» **WORK INSTRUCTION**: Transcribe only the lines in the data below falling between the line with "You are a GUI" and the line with "This screenshot has height=209, width=606.", including those two lines, and leave out any picture.

[Stored records]
######

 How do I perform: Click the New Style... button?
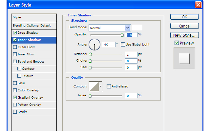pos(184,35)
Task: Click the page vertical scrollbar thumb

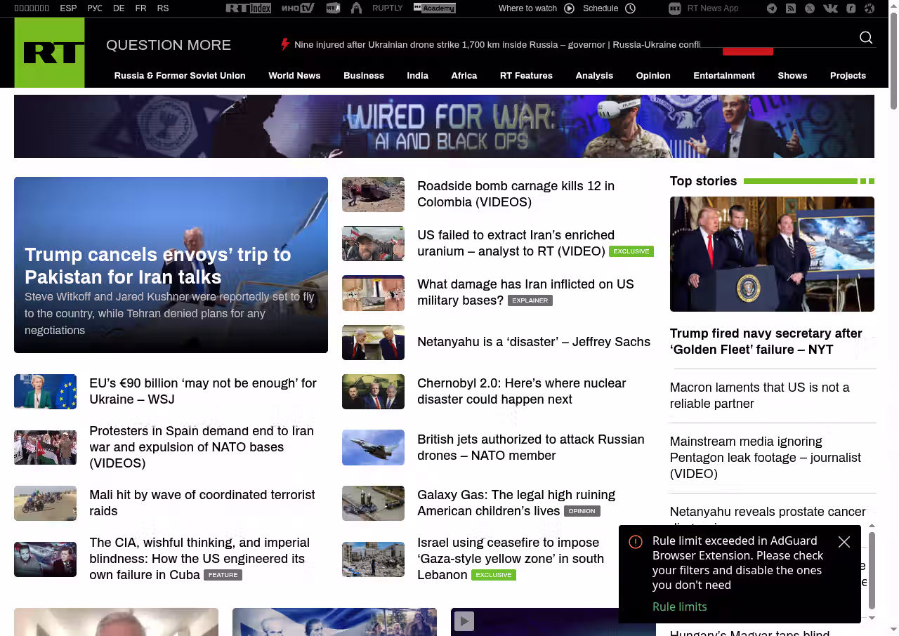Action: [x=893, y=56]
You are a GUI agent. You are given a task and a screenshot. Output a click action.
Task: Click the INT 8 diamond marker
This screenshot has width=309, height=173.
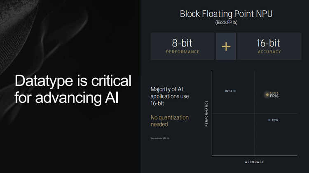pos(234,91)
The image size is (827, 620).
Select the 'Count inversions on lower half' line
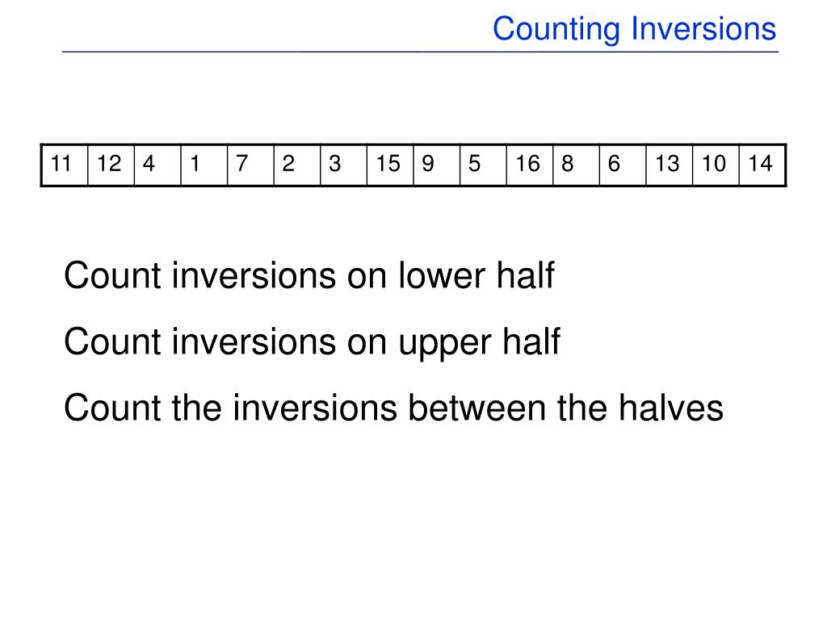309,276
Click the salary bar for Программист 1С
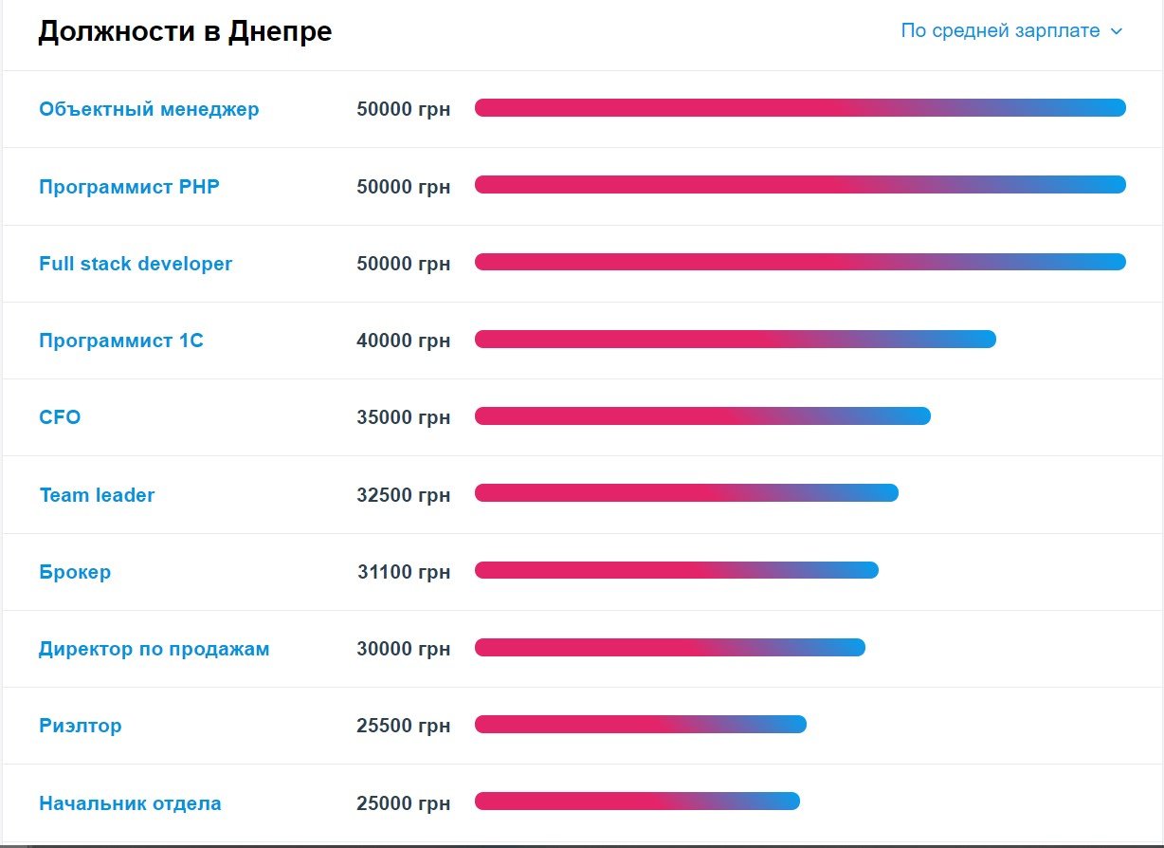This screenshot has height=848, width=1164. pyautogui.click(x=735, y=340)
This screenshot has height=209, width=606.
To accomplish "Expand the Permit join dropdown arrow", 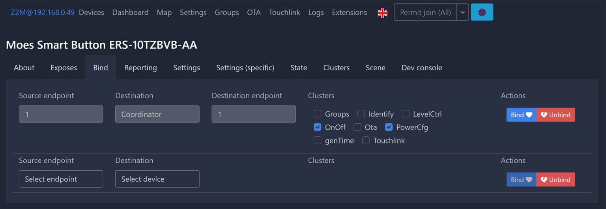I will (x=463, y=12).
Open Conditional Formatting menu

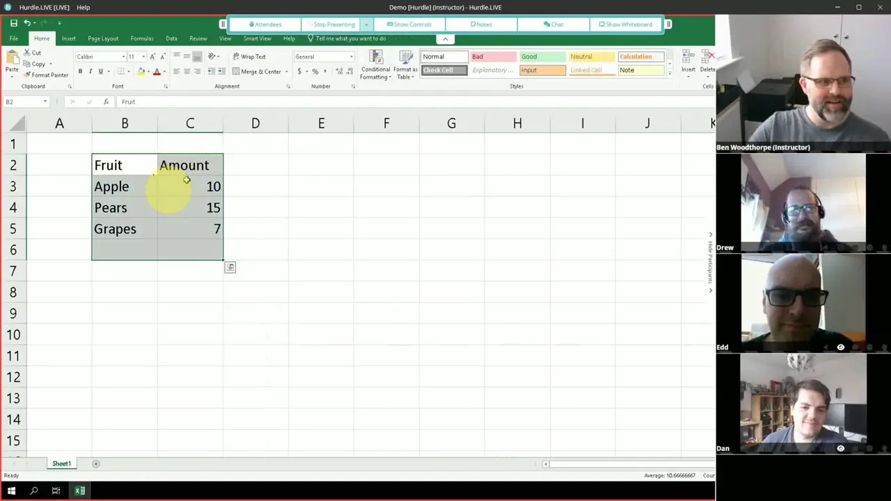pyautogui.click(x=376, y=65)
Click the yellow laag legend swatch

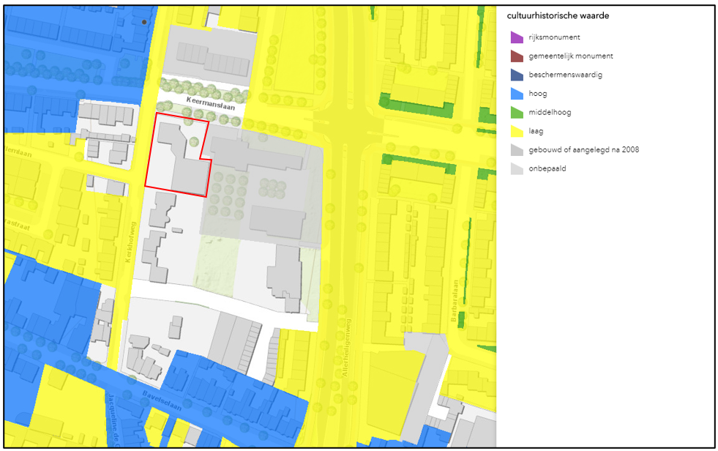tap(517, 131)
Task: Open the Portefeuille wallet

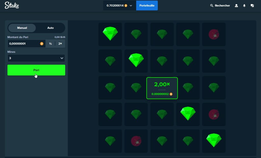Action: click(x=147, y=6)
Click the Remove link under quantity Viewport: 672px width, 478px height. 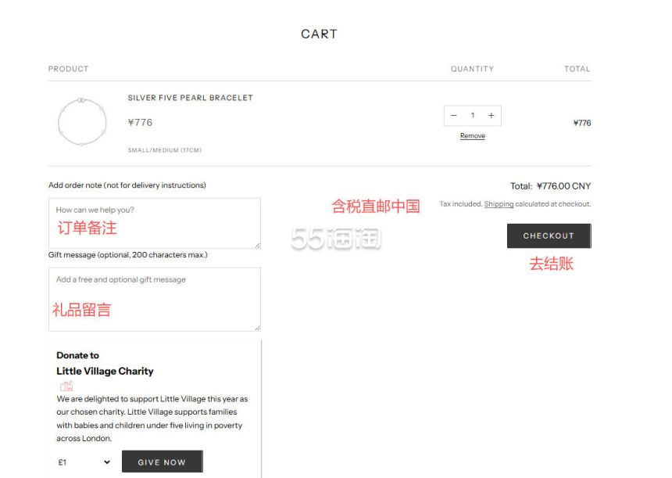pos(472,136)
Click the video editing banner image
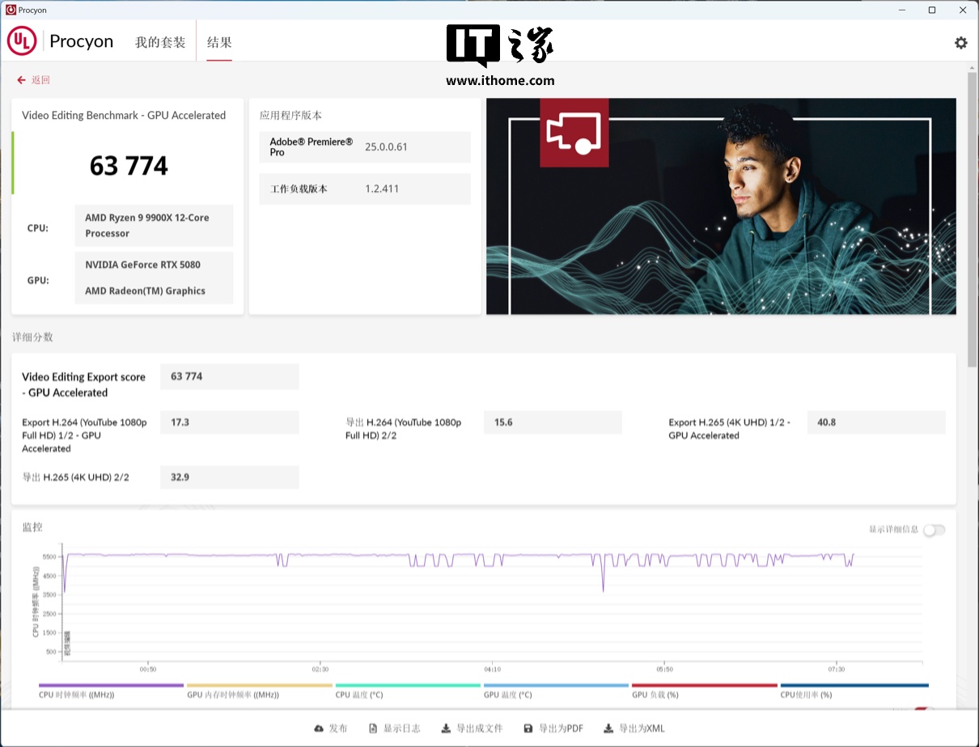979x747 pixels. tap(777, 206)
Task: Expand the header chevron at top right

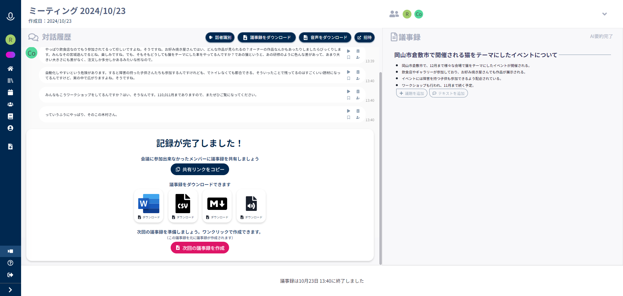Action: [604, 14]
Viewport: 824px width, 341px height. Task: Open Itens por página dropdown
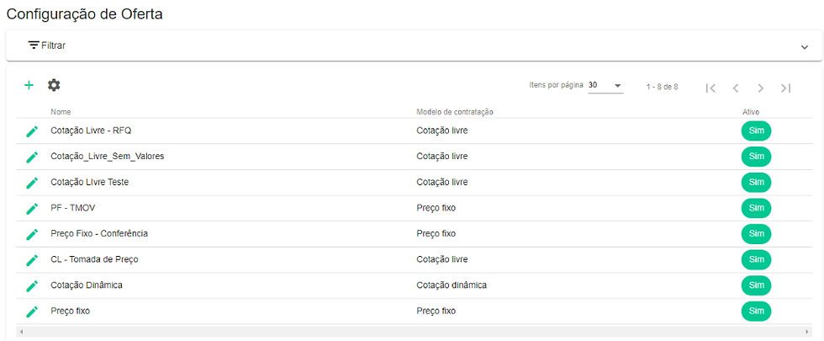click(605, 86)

######

» **RESULT FOR THIS EXERCISE**:
You are a GUI agent. You are given a task and a screenshot. Output a click action.
Task: Click the INT 8 diamond marker
This screenshot has width=309, height=173.
pos(234,91)
The image size is (827, 620).
Select the 'Count inversions on lower half' line
309,276
Click the salary bar for Программист 1С
This screenshot has height=848, width=1164. pyautogui.click(x=735, y=340)
This screenshot has height=209, width=606.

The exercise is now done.